Cuando la fotografía se convirtió en arte

 Durante mucho tiempo, las artes tradicionales, y en especial la pintura, aspiraron al sueño de la mímesis, a la reproducción “perfecta” de la naturaleza. Cuenta ya Plinio el Viejo en su Historia natural que, en el siglo V a. C., el griego Zeuxis consiguió engañar la vista de los pájaros, que descendieron a picotear unos granos de uva que había pintado. Cuando, en 1839, el francés Louis Daguerre presentó en París el llamado daguerrotipo, el primer procedimiento que, a partir de la labor inicial de Joseph Niépce, permitía la obtención de fotografías sobre una superficie de plata pulida, el sueño de crear una imagen que fuera un verdadero “doble” del mundo se hizo por fin realidad.

Lo explica bien el crítico de arte italiano Giulio Carlo Argan en El arte moderno. Del Iluminismo a los movimientos contemporáneos: los rápidos progresos técnicos, las aplicaciones del nuevo invento a diferentes campos (como la fotografía “artística” o la captación del movimiento mediante la fotografía estroboscópica y la cinematografía), junto con la producción industrial de las cámaras, transformarían completamente la relación del gran público con las imágenes. Pronto surgió un nuevo profesional, el fotógrafo, que heredó diversas funciones sociales que hasta ese momento había cultivado el pintor, como la realización de retratos y vistas de ciudades, pueblos y paisajes, o la ilustración de noticias y reportajes. Sin embargo, a pesar de que la fotografía se consideró un logro técnico indiscutible, su relevancia artística fue durante mucho tiempo puesta en duda.

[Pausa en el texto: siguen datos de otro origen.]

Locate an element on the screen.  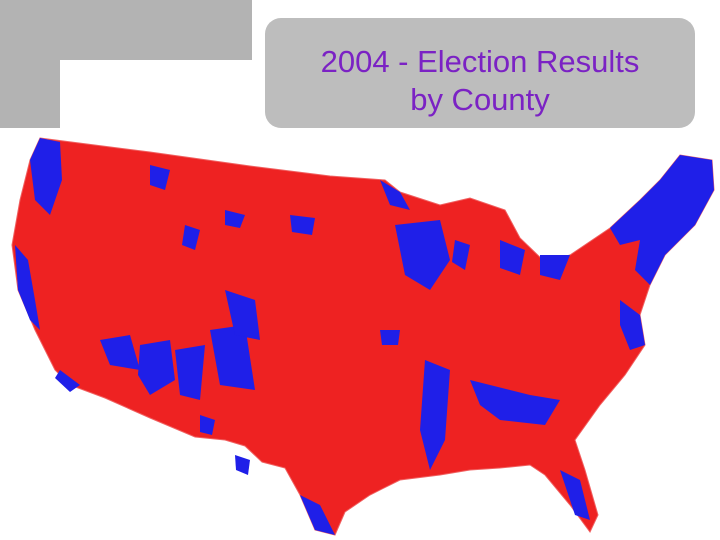
title-line: by County is located at coordinates (480, 100).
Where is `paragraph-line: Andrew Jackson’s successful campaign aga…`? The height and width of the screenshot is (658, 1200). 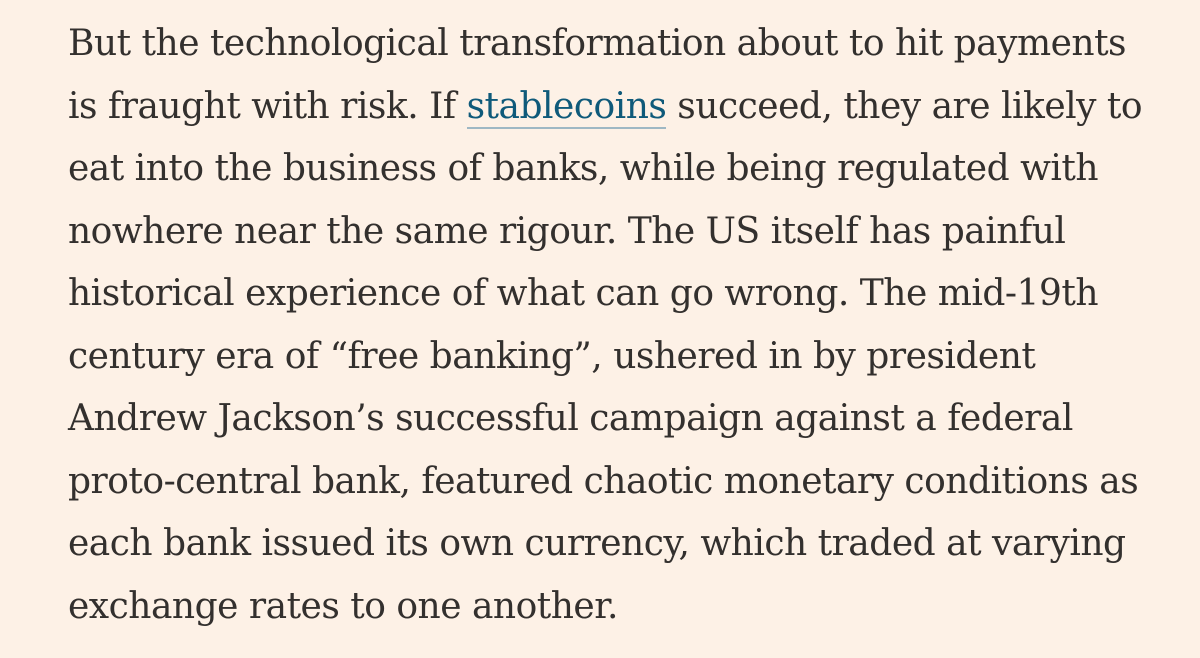 paragraph-line: Andrew Jackson’s successful campaign aga… is located at coordinates (570, 418).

El cine, pese a ser una invención posterior, obtuvo antes que la fotografía el estatus artístico

¿Arte o técnica?

Para un partidario de lo sublime como el “poeta maldito” Charles Baudelaire, con la introducción de la fotografía, el arte reducía su dignidad, “postrándose ante la realidad exterior”. El artista Eugène Delacroix afirmaba, para marcar distancias, que la intención del pintor es la única que consigue hacernos ver aquello “que jamás percibirá ningún aparato mecánico”. Sin embargo, justo es reconocer que la fotografía sirvió para liberar a la pintura de una vez por todas de la función mimética, como confirmaría la aparición de un movimiento como el Impresionismo, que celebraba, por encima de todo, la visión subjetiva del artista. Como indica Argan, al principio se creía que la fotografía se limitaba a reproducir “la realidad tal como es”, mientras que la pintura la mostraba “tal como se ve”, pero pronto se descubrió que esta distinción era más bien falsa. El objetivo fotográfico no fue nunca un ojo imparcial; los primeros retratos de Nadar o las escenas callejeras de Eugène Atget, sin ir más lejos, ya reflejaban una mirada inequívocamente personal.

El cine, pese a ser una invención posterior, obtuvo antes que la fotografía el estatus artístico, cuando, en 1911, el periodista italiano Ricciotto Canudo publicó el célebre Manifiesto de las siete artes. Con el paso del tiempo, la fotografía acabaría ocupando la octava posición en este ranking, y el cómic, la novena. Por suerte, pioneros como el escocés David Octavius Hill supieron ver pronto las posibilidades artísticas del nuevo medio. Hill accedió por primera vez a la fotografía como una herramienta de apoyo para la ejecución de un complejo encargo: un retrato pictórico de grupo de 474 ministros de la Iglesia escocesa. Quedó tan fascinado por las posibilidades expresivas del nuevo dispositivo que, durante un tiempo, decidió abandonar la pintura para dedicarse a captar retratos y escenas cotidianas, en asociación con Robert Adamson.